Though Sigmund Freud's star has fallen quite a bit over the decades, his studies of the mentally ill laid the groundwork for modern psychotherapy. In his deep discussions with patients, Freud uncovered a correlation between childhood traumas and emotional difficulties in adulthood.
The fact that our childhood experiences can scar us for life seems obvious to us today, now that the field of psychology is well grounded and respected as an academic subject, but back then, Freud's work was groundbreaking.
The Human Spirit
One of his notable contemporaries was a young medical doctor and educational theorist named Maria Montessori. As a scientist, Montessori felt compelled to take his assumptions about the nature of the human spirit and challenge them.
Her conclusion -- Freud's studies, however significant, gave a skewed view of humanity. (Another great example of how Montessori was a person ahead of her time).
In The Secret of Childhood, she insists that in order to understand the true human spirit, we need more than to study mentally ill adults. We need to study the normal child in as natural a setting as possible, so we can understand what makes a healthy adult as well.
Permanent Impermanence
Everything that happens in childhood (including the pre-natal genetic coding) affects the adult personality. If you could look back in your past and see your childhood hopes, dreams, interests (what Montessori calls "the child's soul"), you would see a mirror of your adult self "grasping the realities of human life." In some sense, we are today who we were then.

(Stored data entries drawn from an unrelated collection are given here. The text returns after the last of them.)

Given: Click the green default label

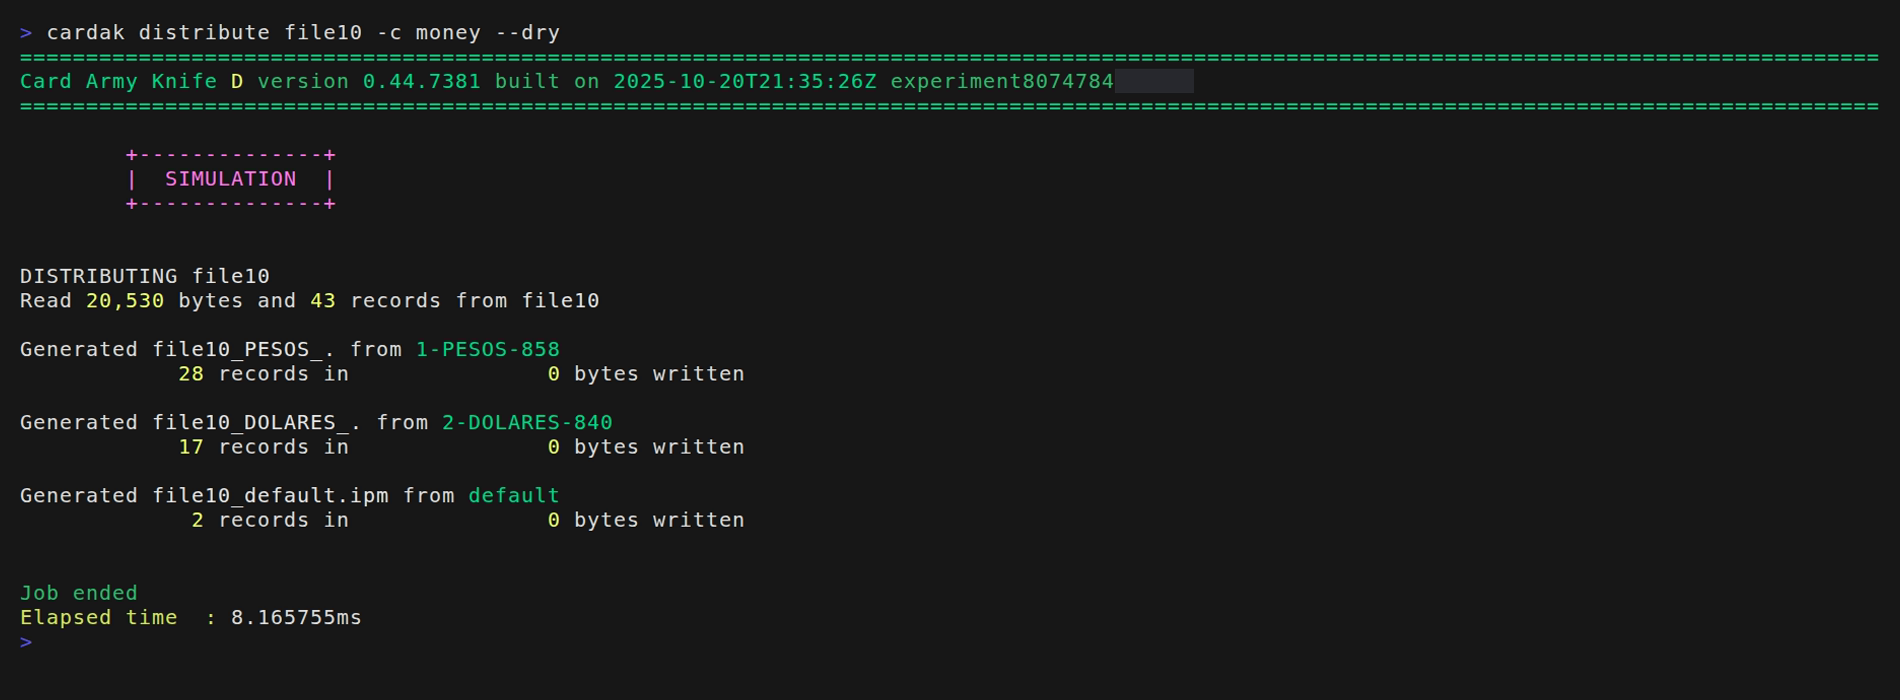Looking at the screenshot, I should [514, 496].
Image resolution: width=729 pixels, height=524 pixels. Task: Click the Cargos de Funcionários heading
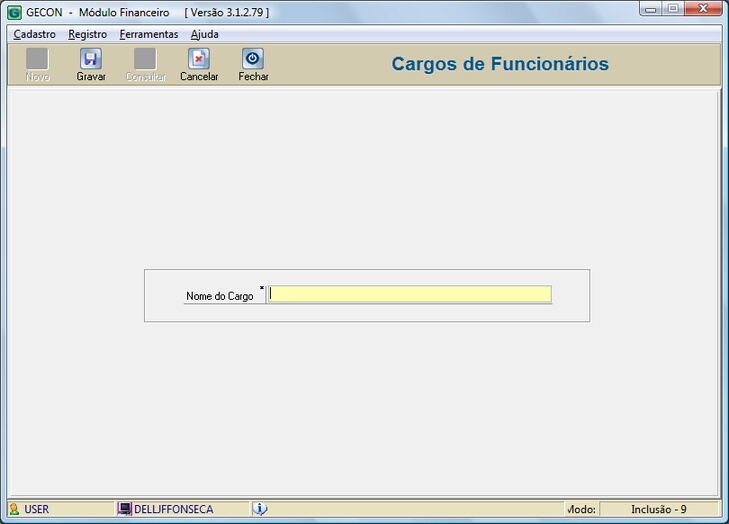499,64
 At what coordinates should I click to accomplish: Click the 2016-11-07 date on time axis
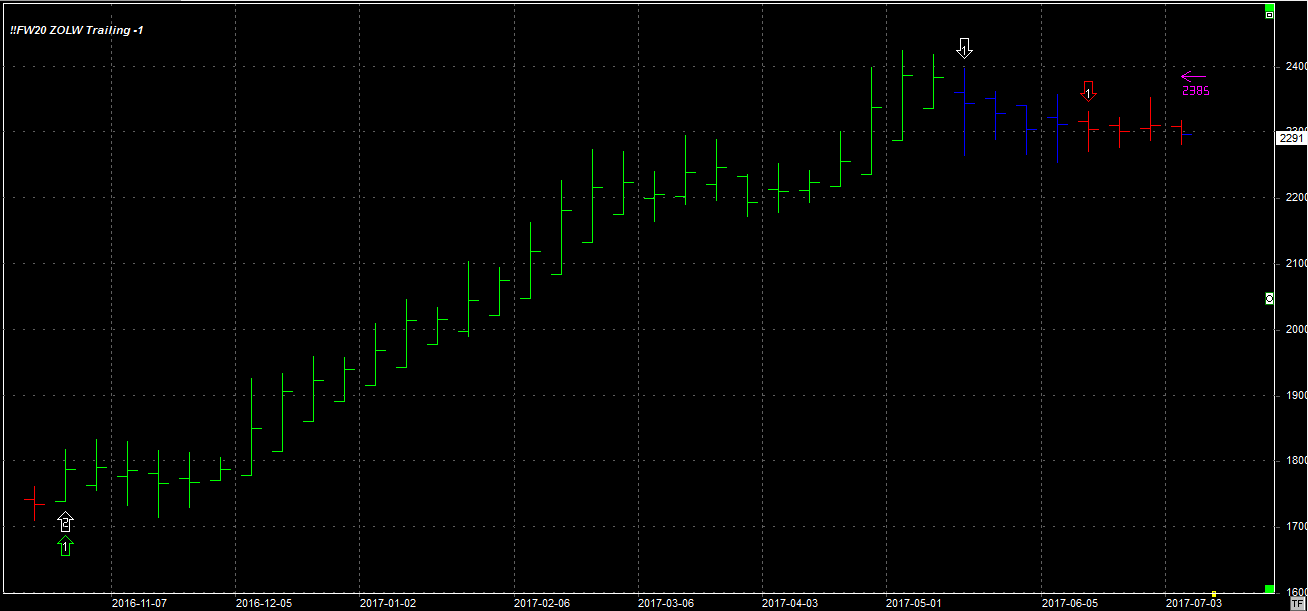[x=139, y=603]
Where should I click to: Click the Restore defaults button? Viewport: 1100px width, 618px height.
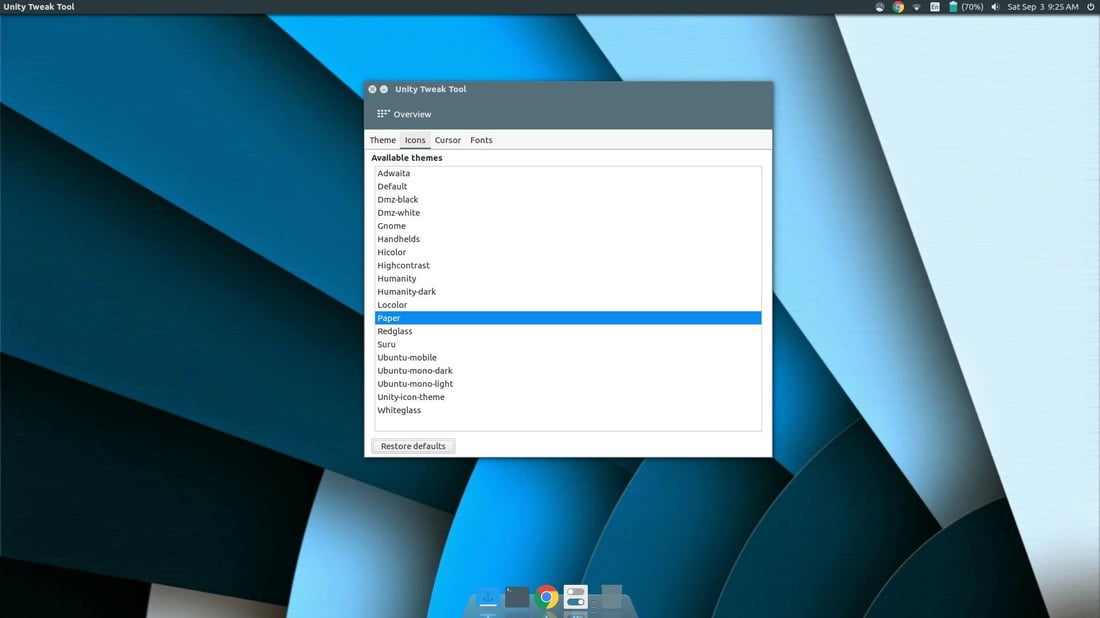pyautogui.click(x=413, y=445)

But do not despair in your "fixed" faults and anxieties. Recent discoveries, such as neuroplasticity, show that adults are able to grow new neural pathways in the brain and even generate new neurons themselves. In other words, we can overcome even strong tendencies toward certain personality traits. It takes effort, but it can be done. And it starts by preparing for a life of continued growth while in childhood.
Freud was right. Our early experiences matter. But there is more to us than the scars of childhood. Children are incredible beings -- revolutionary, powerful, and possessed with the potential to transform our world. To help them reach their potential requires strength, sacrifice, self love, and a reverence for their ability to never stop growing.